**QUESTIONS TO ANSWER**
1. In the article on the Windows NTLM flaws, which security firm discovered the two zero-day vulnerabilities?
2. Reproduce the stretch of the NTLM article from "As part of the July" through "(RDP) Restricted-Admin mode.".
3. Carry on the article about the Windows NTLM security flaws from the point where it stops.

**TEXT BLOCK**

As part of the Microsoft Patch Tuesday, the tech giant fixed two critical flaws in Windows NTLM Security Protocol. Users must apply the patch asap.
As part of the July Patch Tuesday, Microsoft has released security patches for a serious privilege escalation flaw affecting all Windows operating system versions for enterprises released since 2007.
Experts at Security firm Preempt, discovered two zero-day flaws that affect Windows NTLM security protocols. The vulnerabilities could be exploited by attackers to create a new domain administrator account and take over the target domain.
The NT LAN Manager (NTLM) is an ancient authentication protocol, despite it was replaced by Kerberos in Windows 2000, it is still supported by Microsoft and it is used by many organizations.
The first flaw involves unprotected Lightweight Directory Access Protocol (LDAP) from NTLM relay, and the second is related to the Remote Desktop Protocol (RDP) Restricted-Admin mode.
Even if LDAP signing protects from both Man-in-the-Middle (MitM) and credential forwarding, the protocol is not able to fully protect against NTLM relay attacks
The vulnerability could be exploited by an attacker with SYSTEM privileges to use incoming NT LAN Manager sessions and perform the LDAP operations, including the updating of domain objects.
“This allows an attacker with SYSTEM privileges on a machine to use any incoming NTLM session and perform the LDAP operations on behalf of the NTLM user.” reads a blog post published by Preempt.
“To realize how severe this issue is, we need to realize all Windows protocols use the Windows Authentication API (SSPI) which allows downgrade of an authentication session to NTLM.As a result, every connection to an infected machine (SMB, WMI, SQL, HTTP) with a domain admin would result in the attacker creating a domain admin account and getting full control over the attacked network.”

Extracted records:
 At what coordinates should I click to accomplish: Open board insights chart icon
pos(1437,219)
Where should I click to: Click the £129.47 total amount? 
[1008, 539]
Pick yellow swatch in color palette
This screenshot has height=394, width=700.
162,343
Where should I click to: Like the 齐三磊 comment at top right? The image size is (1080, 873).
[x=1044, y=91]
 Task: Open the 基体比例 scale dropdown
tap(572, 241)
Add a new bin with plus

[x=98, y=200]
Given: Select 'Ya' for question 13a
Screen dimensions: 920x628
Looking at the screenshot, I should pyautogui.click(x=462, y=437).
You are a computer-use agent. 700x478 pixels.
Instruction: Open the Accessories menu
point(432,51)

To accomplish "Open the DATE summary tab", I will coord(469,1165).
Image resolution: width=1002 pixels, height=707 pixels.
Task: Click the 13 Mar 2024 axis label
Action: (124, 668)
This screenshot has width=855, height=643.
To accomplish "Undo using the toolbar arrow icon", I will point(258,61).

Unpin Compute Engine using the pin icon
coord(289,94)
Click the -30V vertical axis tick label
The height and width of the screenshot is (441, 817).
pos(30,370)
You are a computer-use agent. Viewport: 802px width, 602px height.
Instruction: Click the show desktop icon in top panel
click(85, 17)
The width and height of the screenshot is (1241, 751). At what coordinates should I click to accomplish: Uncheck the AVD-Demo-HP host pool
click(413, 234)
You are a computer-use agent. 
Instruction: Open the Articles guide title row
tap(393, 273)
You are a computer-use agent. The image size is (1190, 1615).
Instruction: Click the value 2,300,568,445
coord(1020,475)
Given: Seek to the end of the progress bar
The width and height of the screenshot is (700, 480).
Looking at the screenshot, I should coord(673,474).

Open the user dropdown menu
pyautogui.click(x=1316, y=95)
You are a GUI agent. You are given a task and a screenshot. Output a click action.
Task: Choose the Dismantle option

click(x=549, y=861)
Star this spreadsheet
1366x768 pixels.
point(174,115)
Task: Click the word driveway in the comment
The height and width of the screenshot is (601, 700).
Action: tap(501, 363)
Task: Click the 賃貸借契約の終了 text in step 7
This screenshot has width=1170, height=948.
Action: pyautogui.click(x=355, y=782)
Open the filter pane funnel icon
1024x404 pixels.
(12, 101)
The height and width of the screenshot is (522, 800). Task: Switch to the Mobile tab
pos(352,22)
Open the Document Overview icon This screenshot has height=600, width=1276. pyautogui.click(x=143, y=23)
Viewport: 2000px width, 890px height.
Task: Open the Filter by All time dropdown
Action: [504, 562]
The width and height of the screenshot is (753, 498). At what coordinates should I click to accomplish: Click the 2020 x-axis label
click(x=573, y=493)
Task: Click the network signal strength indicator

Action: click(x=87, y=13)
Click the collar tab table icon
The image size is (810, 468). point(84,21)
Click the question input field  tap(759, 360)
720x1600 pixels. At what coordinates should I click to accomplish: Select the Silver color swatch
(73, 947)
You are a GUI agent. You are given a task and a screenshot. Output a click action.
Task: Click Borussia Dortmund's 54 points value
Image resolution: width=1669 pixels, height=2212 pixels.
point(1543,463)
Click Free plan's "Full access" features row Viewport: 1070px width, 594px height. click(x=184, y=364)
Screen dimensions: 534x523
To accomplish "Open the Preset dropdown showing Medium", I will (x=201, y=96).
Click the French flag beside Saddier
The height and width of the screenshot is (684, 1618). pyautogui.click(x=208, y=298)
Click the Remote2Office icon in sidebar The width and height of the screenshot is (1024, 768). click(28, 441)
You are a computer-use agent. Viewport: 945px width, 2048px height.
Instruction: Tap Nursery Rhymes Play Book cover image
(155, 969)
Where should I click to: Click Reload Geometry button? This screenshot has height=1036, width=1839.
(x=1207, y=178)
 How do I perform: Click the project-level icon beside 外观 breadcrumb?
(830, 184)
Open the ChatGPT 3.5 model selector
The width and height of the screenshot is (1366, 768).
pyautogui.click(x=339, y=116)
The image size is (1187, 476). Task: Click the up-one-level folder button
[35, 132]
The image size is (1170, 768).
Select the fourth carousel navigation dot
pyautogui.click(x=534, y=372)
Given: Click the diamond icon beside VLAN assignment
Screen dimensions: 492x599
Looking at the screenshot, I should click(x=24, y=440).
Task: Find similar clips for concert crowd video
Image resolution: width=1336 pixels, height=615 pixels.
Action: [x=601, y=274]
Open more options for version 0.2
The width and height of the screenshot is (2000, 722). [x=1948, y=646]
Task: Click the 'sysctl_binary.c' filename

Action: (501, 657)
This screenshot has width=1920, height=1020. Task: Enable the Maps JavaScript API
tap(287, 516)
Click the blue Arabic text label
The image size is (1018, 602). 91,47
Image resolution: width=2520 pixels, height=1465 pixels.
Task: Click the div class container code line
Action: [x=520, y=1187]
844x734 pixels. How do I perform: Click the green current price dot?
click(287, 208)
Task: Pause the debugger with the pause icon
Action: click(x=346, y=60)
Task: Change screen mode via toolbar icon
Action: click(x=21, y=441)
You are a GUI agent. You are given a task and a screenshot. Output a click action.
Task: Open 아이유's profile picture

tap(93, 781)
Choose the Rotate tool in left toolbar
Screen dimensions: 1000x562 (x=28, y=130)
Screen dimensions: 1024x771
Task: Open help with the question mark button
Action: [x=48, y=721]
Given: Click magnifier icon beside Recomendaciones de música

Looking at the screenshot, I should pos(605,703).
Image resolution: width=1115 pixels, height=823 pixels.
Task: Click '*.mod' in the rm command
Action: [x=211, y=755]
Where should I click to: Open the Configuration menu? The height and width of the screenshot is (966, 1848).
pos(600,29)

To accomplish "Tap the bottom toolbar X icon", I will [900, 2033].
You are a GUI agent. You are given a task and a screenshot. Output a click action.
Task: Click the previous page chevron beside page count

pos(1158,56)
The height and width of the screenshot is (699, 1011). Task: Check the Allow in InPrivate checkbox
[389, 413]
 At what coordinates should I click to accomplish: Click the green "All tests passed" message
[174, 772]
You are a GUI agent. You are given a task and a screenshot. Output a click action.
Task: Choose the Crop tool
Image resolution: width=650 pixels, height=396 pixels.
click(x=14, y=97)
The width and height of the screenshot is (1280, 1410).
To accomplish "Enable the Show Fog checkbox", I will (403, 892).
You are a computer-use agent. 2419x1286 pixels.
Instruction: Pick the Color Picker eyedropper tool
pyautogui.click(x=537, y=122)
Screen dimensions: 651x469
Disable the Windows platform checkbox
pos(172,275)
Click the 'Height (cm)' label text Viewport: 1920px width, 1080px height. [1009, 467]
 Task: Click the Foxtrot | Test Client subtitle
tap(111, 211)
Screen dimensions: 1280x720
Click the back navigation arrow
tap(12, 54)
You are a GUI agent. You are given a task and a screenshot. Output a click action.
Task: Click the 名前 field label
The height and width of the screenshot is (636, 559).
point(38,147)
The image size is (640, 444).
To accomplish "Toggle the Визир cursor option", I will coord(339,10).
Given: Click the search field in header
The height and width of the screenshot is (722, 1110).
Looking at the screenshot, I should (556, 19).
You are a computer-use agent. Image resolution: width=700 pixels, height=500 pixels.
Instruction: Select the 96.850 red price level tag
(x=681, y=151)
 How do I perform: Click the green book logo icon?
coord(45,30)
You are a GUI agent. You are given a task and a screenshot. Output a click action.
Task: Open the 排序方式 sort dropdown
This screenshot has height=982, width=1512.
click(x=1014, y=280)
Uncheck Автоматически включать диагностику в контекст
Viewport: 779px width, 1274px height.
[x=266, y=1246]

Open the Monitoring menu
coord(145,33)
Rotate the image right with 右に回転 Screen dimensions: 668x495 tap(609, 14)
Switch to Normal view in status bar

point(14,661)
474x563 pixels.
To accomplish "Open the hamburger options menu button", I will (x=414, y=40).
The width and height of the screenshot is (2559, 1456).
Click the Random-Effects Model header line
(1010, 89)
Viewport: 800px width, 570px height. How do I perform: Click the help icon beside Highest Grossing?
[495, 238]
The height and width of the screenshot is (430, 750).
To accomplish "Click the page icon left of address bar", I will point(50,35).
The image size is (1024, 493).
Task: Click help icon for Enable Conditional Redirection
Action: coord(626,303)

**RESULTS FOR THE EXERCISE**
1. Preempt

2.
As part of the July Patch Tuesday, Microsoft has released security patches for a serious privilege escalation flaw affecting all Windows operating system versions for enterprises released since 2007.
Experts at Security firm Preempt, discovered two zero-day flaws that affect Windows NTLM security protocols. The vulnerabilities could be exploited by attackers to create a new domain administrator account and take over the target domain.
The NT LAN Manager (NTLM) is an ancient authentication protocol, despite it was replaced by Kerberos in Windows 2000, it is still supported by Microsoft and it is used by many organizations.
The first flaw involves unprotected Lightweight Directory Access Protocol (LDAP) from NTLM relay, and the second is related to the Remote Desktop Protocol (RDP) Restricted-Admin mode.

3.
The analysis published by Preempt also includes a video PoC for credential relay attacks.
The second NTLM vulnerability affects the RDP Restricted-Admin mode that allows users to access to a remote machine without providing their password.
According to Preempt researchers, the RDP Restricted-Admin allows authentication systems to downgrade to NTLM.
This means that it is possible to perform NTLM relay attacks and password cracking against the RDP Restricted-Admin.
“Preempt discovered that RDP Restricted-Admin, which is sometimes referred to (mistakenly) as Kerberosed RDP, allows downgrade to NT LAN Manager in the authentication negotiation. This means that every attack you can perform with NTLM such as credential relaying and password cracking could be carried out against RDP Restricted-Admin.” continues the analysis.
Chaining the two zero-days, an attacker could create a bogus domain admin account whenever an admin connects with RDP Restricted-Admin and get control of the entire domain.
The NTLM flaws have been reported to Microsoft in April, but the company only acknowledged a month later the NTLM LDAP vulnerability (tracked as CVE-2017-8563). Microsoft did not recognize RDP bug, the tech giant classified it as a “known issue” that could be solved with a proper configuration of the network.
Microsoft recommends companies running vulnerable servers with NT LAN Manager enabled to patch them as soon as possible.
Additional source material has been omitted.